(begin)

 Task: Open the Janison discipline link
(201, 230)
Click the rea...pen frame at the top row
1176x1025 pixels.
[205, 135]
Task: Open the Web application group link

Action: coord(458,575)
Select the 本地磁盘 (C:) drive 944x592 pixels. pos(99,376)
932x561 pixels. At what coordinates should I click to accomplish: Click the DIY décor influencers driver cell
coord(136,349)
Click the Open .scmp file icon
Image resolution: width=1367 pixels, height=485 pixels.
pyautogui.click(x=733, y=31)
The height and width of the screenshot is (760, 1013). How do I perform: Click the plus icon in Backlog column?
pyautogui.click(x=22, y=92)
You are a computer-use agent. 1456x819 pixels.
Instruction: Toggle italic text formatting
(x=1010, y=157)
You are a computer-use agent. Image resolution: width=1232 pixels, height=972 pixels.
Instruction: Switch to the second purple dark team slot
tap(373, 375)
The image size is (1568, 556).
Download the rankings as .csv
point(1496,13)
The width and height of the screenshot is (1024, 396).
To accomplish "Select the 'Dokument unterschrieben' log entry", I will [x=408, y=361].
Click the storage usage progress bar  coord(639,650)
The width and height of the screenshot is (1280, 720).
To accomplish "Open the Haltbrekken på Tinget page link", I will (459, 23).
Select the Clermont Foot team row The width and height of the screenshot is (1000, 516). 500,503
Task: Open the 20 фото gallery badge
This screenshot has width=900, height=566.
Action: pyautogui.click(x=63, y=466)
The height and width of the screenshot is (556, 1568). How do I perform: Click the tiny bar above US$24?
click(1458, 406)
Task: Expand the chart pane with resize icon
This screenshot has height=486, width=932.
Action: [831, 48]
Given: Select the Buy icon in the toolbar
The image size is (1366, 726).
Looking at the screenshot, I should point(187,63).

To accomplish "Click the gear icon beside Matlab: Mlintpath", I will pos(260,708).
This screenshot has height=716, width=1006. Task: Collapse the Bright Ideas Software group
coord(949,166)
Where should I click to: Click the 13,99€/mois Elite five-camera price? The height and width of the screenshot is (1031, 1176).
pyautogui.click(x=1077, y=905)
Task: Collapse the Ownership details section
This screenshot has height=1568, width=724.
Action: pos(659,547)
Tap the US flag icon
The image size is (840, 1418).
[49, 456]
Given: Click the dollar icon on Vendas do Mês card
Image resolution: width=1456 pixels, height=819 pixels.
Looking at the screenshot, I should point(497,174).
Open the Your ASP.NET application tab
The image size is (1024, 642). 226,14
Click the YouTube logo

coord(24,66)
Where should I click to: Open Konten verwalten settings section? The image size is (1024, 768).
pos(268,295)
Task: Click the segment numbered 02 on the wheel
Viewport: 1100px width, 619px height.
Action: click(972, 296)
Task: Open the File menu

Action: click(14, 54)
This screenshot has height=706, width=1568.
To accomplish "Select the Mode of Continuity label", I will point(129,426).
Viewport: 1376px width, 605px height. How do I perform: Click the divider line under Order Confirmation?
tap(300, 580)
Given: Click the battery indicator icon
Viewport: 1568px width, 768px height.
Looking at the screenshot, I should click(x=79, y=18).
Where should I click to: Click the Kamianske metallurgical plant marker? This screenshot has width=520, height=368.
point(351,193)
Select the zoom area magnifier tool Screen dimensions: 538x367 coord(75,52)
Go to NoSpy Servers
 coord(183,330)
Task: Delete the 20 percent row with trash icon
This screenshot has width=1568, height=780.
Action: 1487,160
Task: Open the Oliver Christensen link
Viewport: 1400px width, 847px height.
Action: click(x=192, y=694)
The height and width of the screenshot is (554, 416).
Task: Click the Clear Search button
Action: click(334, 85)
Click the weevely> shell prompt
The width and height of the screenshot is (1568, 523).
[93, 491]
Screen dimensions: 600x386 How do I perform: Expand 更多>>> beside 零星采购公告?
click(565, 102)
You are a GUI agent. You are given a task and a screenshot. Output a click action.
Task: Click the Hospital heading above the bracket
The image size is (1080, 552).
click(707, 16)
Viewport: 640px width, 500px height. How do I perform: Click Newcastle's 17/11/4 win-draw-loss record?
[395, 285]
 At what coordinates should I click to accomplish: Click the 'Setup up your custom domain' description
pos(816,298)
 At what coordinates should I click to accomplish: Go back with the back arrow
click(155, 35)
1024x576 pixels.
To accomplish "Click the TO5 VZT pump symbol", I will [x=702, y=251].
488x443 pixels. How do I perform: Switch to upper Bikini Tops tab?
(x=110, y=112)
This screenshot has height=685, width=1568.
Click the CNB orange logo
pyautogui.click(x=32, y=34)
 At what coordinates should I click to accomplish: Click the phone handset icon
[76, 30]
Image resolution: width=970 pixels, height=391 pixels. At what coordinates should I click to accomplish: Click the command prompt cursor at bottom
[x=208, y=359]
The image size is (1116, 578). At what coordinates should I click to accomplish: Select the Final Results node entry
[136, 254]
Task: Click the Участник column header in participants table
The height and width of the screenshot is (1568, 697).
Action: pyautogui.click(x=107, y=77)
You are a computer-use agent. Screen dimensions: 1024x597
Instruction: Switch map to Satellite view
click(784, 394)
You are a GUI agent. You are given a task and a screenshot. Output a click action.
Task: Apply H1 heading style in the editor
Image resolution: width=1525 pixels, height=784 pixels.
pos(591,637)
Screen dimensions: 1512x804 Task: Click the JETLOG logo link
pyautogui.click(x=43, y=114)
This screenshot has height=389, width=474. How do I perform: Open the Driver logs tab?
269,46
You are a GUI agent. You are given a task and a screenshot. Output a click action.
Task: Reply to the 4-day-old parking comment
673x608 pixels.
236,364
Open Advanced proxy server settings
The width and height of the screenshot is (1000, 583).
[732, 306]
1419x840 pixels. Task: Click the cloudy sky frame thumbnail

(end)

PROBLEM TO SOLVE: Scale everything from the start of the listing down to the line containing "Action: [831, 48]", both ends included, and reproduce those lines in full with their requests. Multiply each coordinate in the answers by 0.85 and round to whole numbers, rounding halves up, while leaving every other number in the lines unchanged.

FULL SOLUTION:
 Task: Open the Janison discipline link
(171, 196)
Click the rea...pen frame at the top row
1176x1025 pixels.
[174, 115]
Task: Open the Web application group link

Action: coord(389,489)
Select the 本地磁盘 (C:) drive 944x592 pixels. pos(84,320)
932x561 pixels. At what coordinates should I click to accomplish: Click the DIY décor influencers driver cell
coord(116,297)
Click the Open .scmp file icon
Image resolution: width=1367 pixels, height=485 pixels.
pyautogui.click(x=623, y=26)
The height and width of the screenshot is (760, 1013). How do I perform: Click the plus icon in Backlog column?
pyautogui.click(x=19, y=78)
You are a computer-use agent. 1456x819 pixels.
Instruction: Toggle italic text formatting
(x=859, y=133)
You are a computer-use agent. Image resolution: width=1232 pixels, height=972 pixels.
Instruction: Switch to the second purple dark team slot
tap(317, 319)
The image size is (1568, 556).
Download the rankings as .csv
point(1272,11)
The width and height of the screenshot is (1024, 396).
To accomplish "Select the 'Dokument unterschrieben' log entry", I will [x=347, y=307].
Click the storage usage progress bar  coord(543,553)
The width and height of the screenshot is (1280, 720).
To accomplish "Open the Haltbrekken på Tinget page link", I will (390, 20).
Select the Clermont Foot team row The width and height of the screenshot is (1000, 516). 425,428
Task: Open the 20 фото gallery badge
This screenshot has width=900, height=566.
Action: pyautogui.click(x=54, y=396)
The height and width of the screenshot is (556, 1568). How do I perform: Click the tiny bar above US$24?
click(1239, 345)
Task: Expand the chart pane with resize icon
This screenshot has height=486, width=932.
Action: [706, 41]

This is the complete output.